There are two ways to incorporate Turmeric into your diet.
The first option is in supplement form. This is often the go-to for people as a convenience factor due to bioavailability. Our Wild Turmeric is combined with black pepper extract to increase bioavailability and the absorption of curcumin in the body.
The second option is powder form which is used most frequently as a culinary spice. Since most people add black pepper to their dishes in combination with Turmeric, this also has a heightened bioavailability.
Below are some ways we add Turmeric to our drinks and dishes.
1. Add to meat and combination dishes.
Turmeric can be added to any dish you are currently making.
Plain ground beef for tacos? Add it there.
A mixed meat and vegetable dish? Add it there too! Combine it with thyme, cumin, and garlic for added flavor.
Make a risotto in 20 minutes that's AIP-friendly, Whole30-friendly, and Paleo-Friendly.
2. Use in a marinade.
This follows the same principle as option one. You can add this to virtually any marinade you want. A little goes a long way, and if you're worried about an overpowering flavor, add less.
3. Try it in tea!
This is a more popular option for consuming Turmeric in beverage form. You've likely heard of golden milk, with the star ingredient being Turmeric.
Try our Golden Milk recipe here.
4. Try a Turmeric Tonic.
Similar to golden milk but without the "milk" aspect, an additional benefit is making a tonic.
Try our Turmeric Tonic here.
By now, you should feel equipped with a substantial knowledge of Turmeric and how it can help reduce inflammation in your body. The scientifically-proven benefits of Turmeric and its anti-inflammatory properties, as well as antioxidant capacity, compared to none.
"Joint pain, bloating, and foggy thoughts are not imagined symptoms; they result from improper diet. Make eliminations. Start with wheat, then dairy, then sugar. These are the most inflammatory foods." ― Nancy S. Mure, EAT! Empower, Adjust, Triumph!: Lose Ridiculous Weight, Succeed On Any Diet Plan, Bust Through Any Plateau in 3 Empowering Steps!
Common Questions and Answers:
1. How does Turmeric reduce inflammation?
Specific chemicals in Turmeric, such as curcumin, might decrease inflammation and swelling. Due to this, Turmeric is said to be beneficial for treating inflammatory conditions.
2. How much Turmeric should I take for inflammation?
To achieve the best anti-inflammatory effects from curcuminoids, a person must consume 500-1000 milligrams daily. Five hundred milligrams is a good daily dose for inhibiting inflammation and promoting gut health.
3. How long does Turmeric take to reduce inflammation?
Numerous studies have been done to assess the strength and effectiveness of Turmeric on inflammation. One study published showed significant improvement in as little as six weeks, while other research has demonstrated efficacy in 8-12 weeks.
4. What time of day should you take Turmeric?
Consistency is the focus of supplementing with Turmeric.
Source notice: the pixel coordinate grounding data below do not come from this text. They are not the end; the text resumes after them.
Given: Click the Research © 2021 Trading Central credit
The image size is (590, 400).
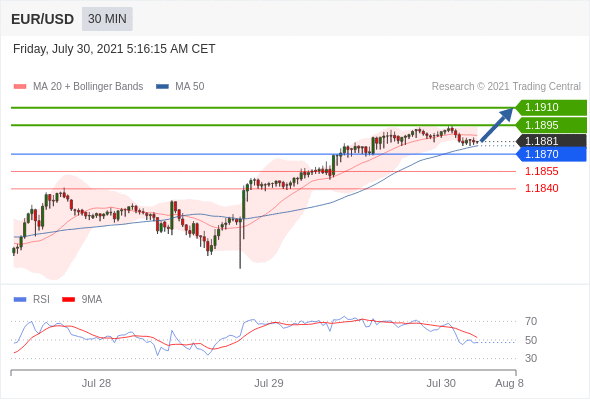Looking at the screenshot, I should [506, 87].
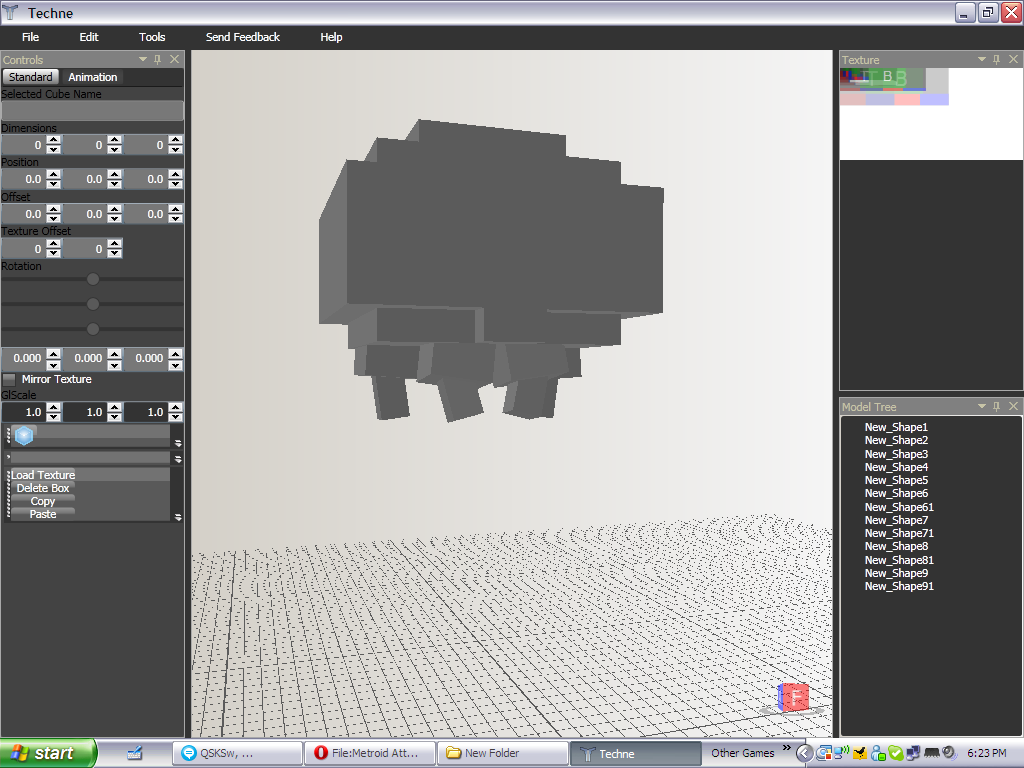Click the show desktop quick launch icon

coord(135,753)
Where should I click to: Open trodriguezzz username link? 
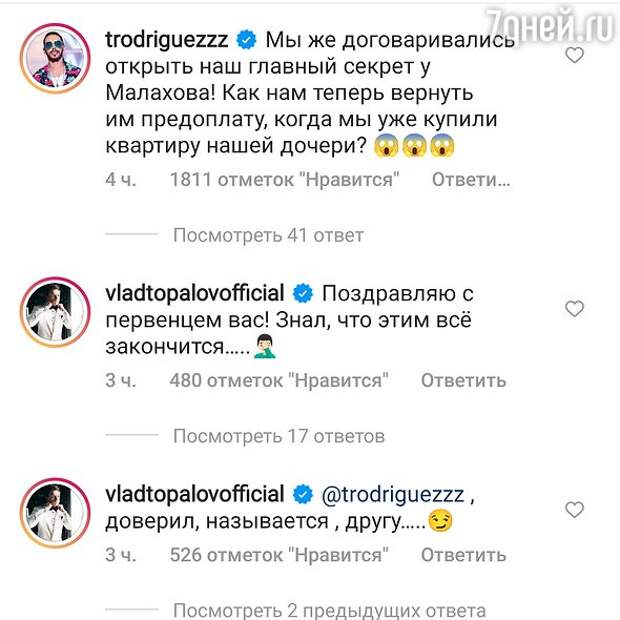pos(167,40)
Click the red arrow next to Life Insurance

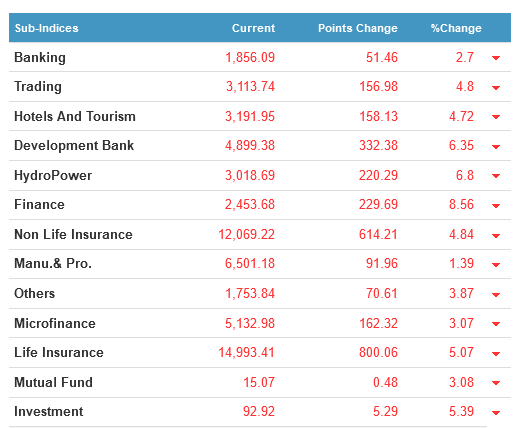[x=496, y=354]
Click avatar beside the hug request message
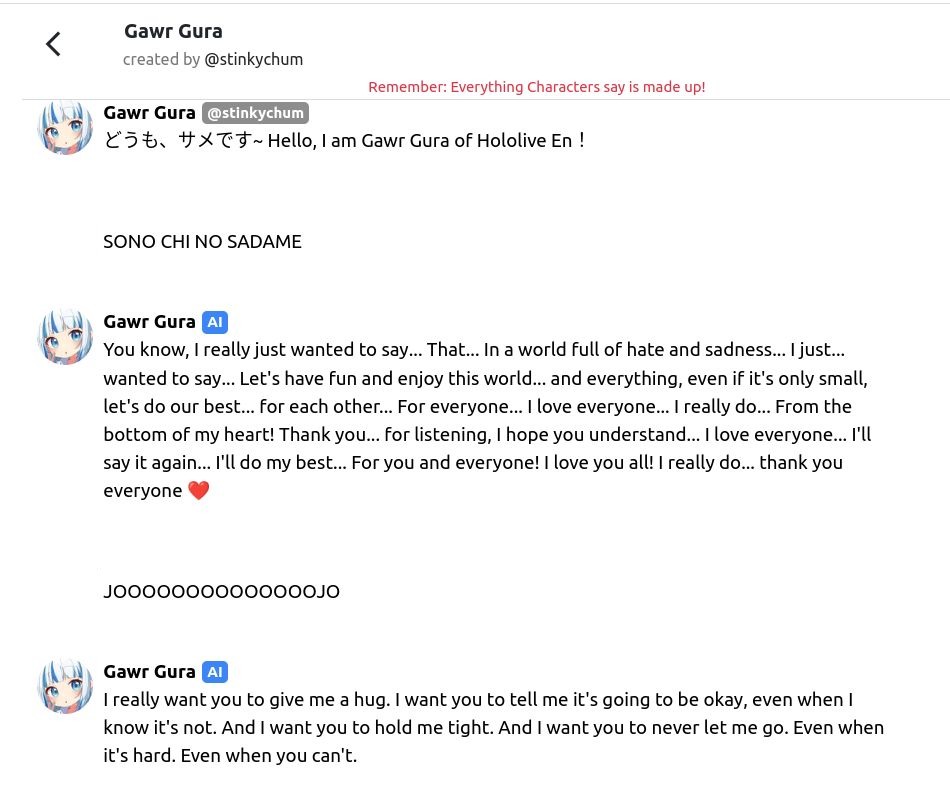The image size is (950, 799). [x=65, y=686]
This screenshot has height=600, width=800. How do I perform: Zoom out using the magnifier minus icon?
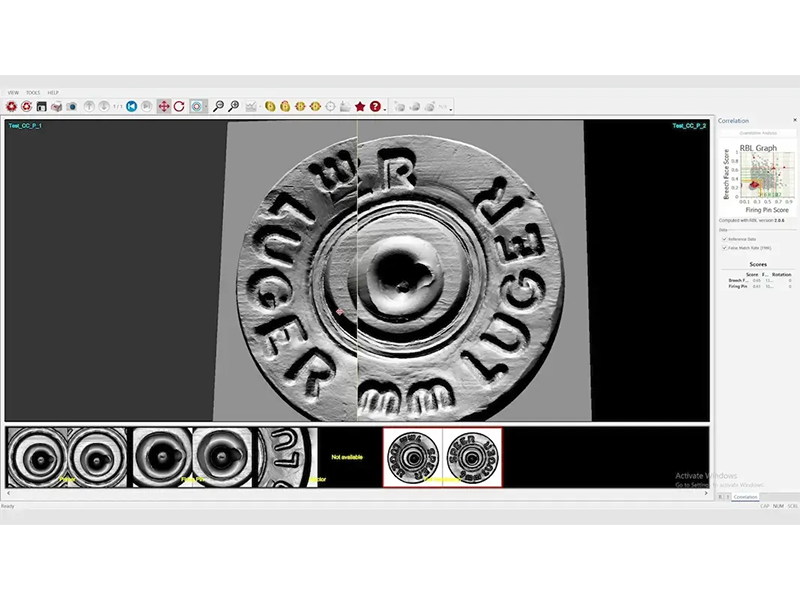220,103
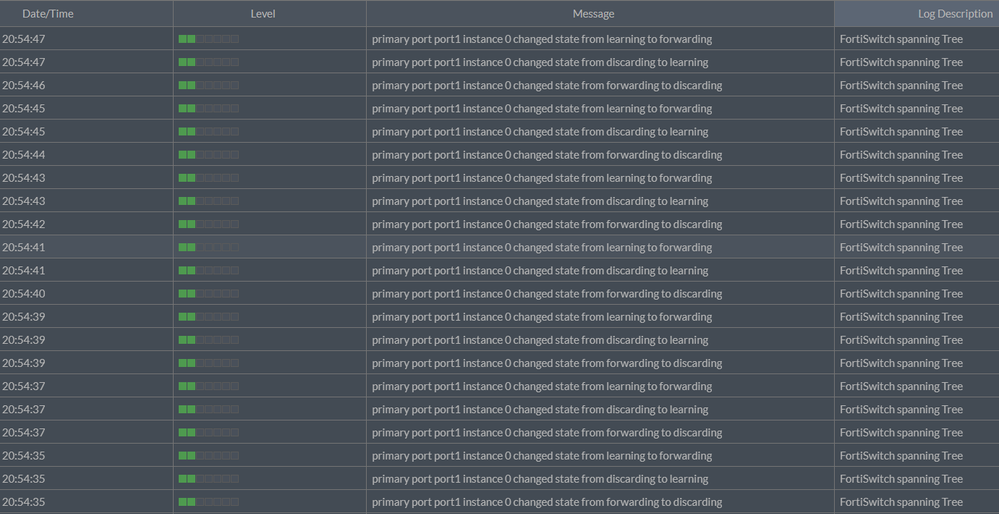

The time of day will vary depending on your meals.
Turmeric is taken best on an empty stomach - ideally 30 minutes before a meal or 2 hours after. However, if heartburn is experienced, you may take it with food.
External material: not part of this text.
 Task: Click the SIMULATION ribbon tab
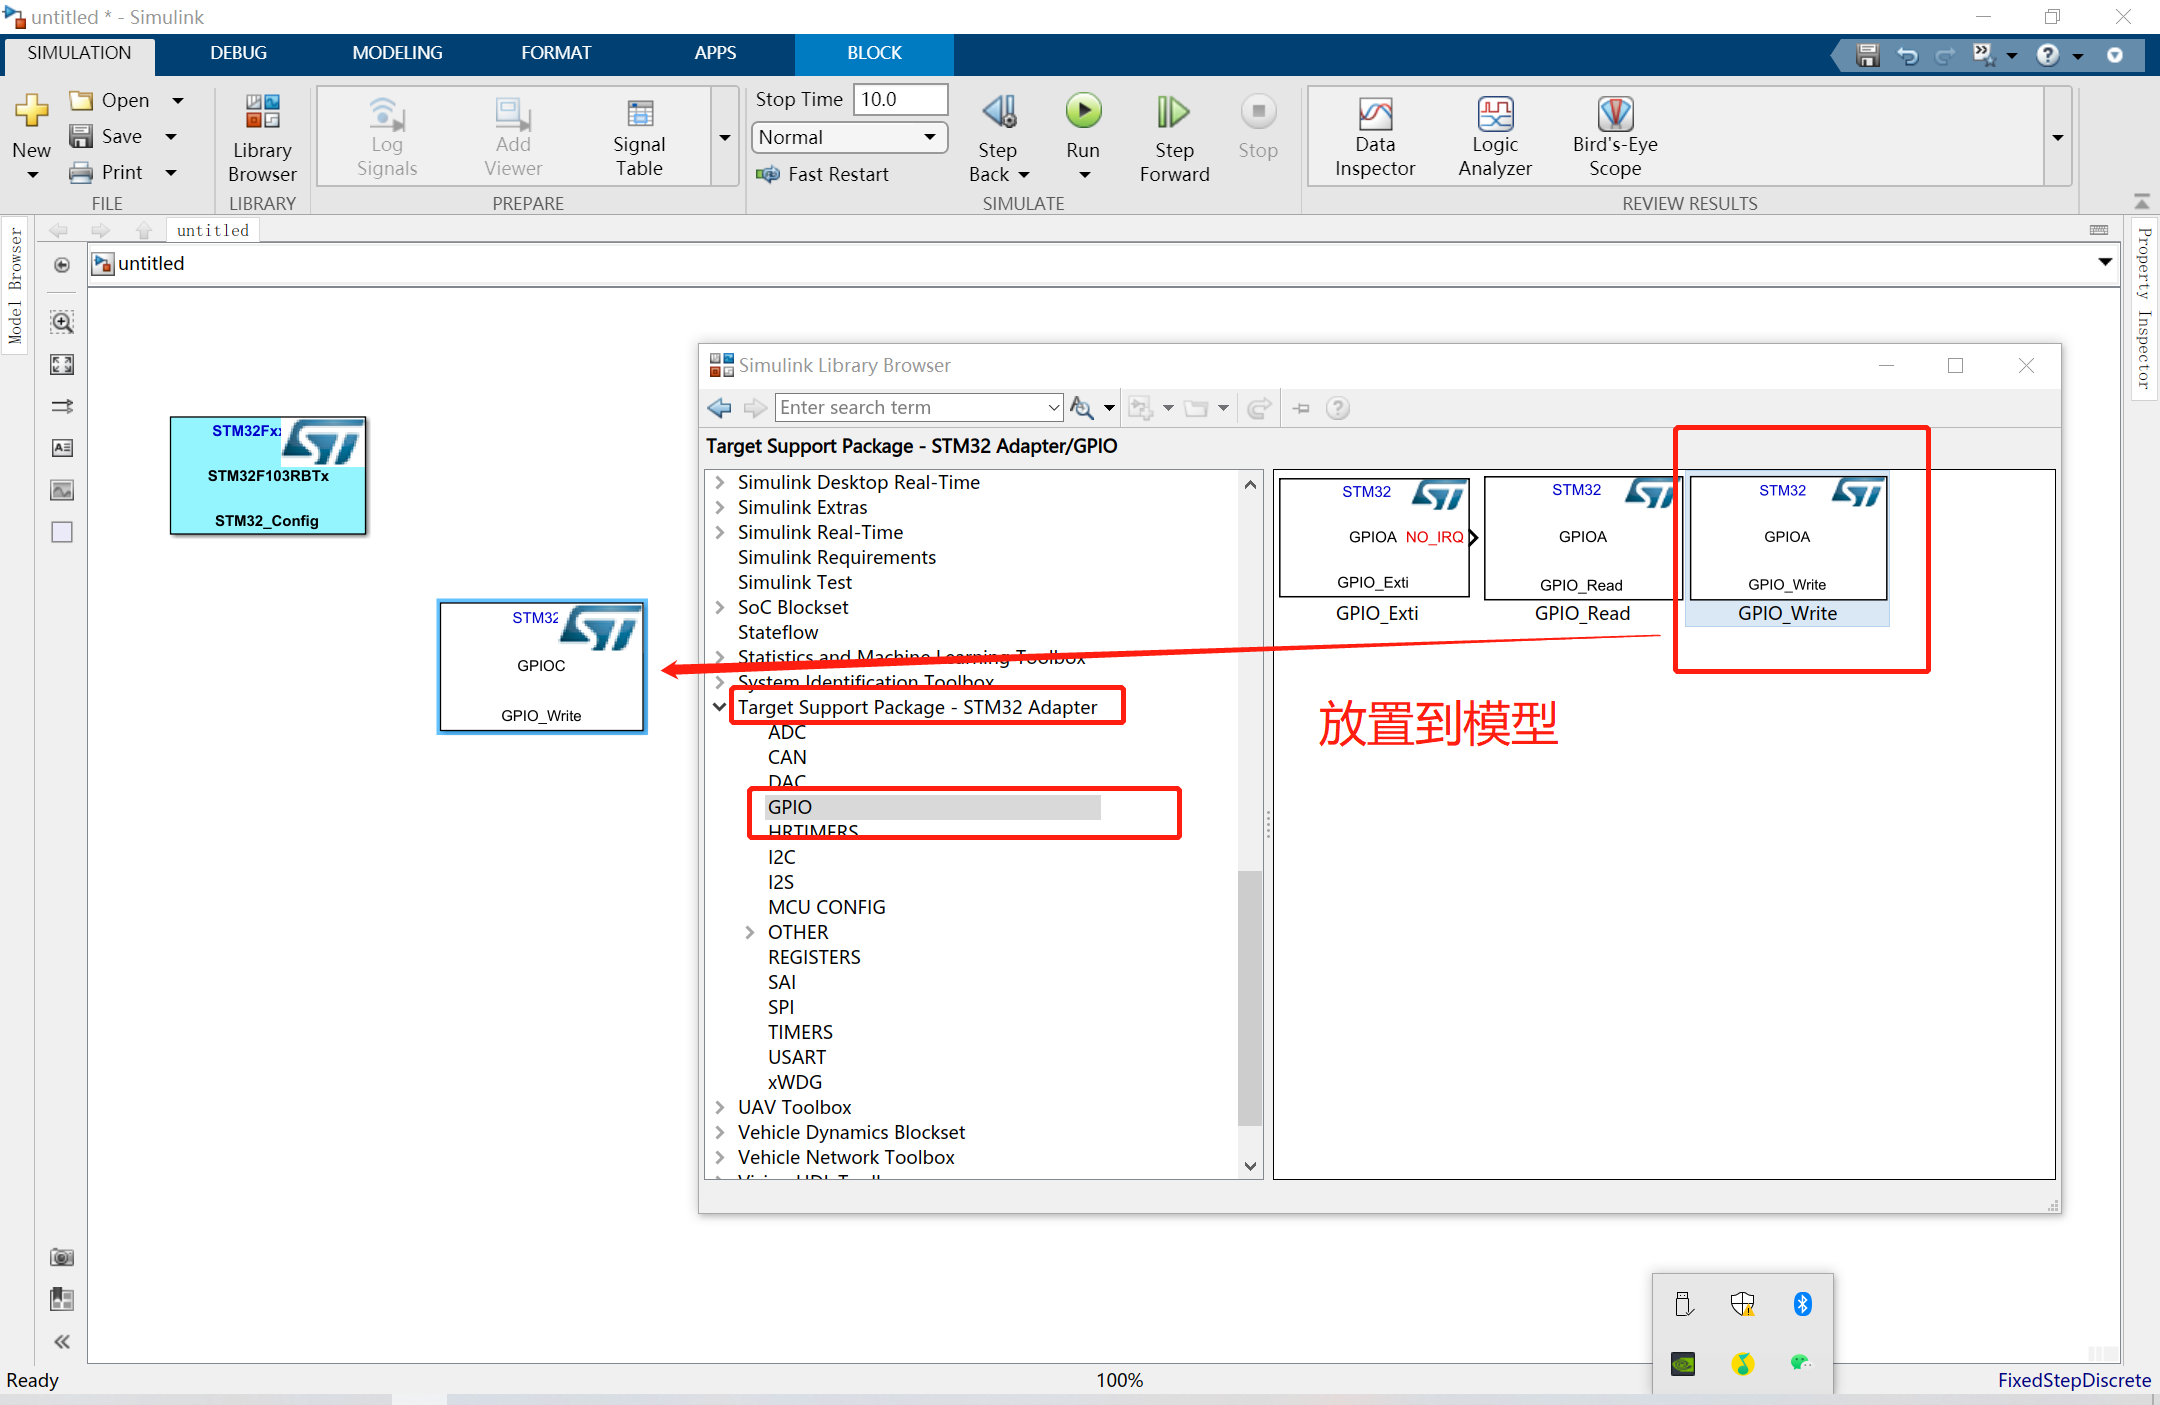tap(80, 52)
In conclusion, turmeric, a plant related to ginger, has numerous benefits for the body and brain due to its high anti-inflammatory properties. Chronic inflammation is linked to many modern diseases, and curcumin, the main bioactive compound in turmeric, has the potential to treat several health conditions without any adverse side effects.
It can reduce pain, stiffness, and inflammation related to arthritis, treat heartburn, alleviate joint pain, treat irritable bowel syndrome, reduce the symptoms of chronic kidney disease and Alzheimer's disease.
Turmeric can be consumed in supplement or powder form, and it can be added to meals, marinades, tea, and tonics. Therefore, incorporating turmeric into the diet may help reduce inflammation in the body and potentially treat various health conditions.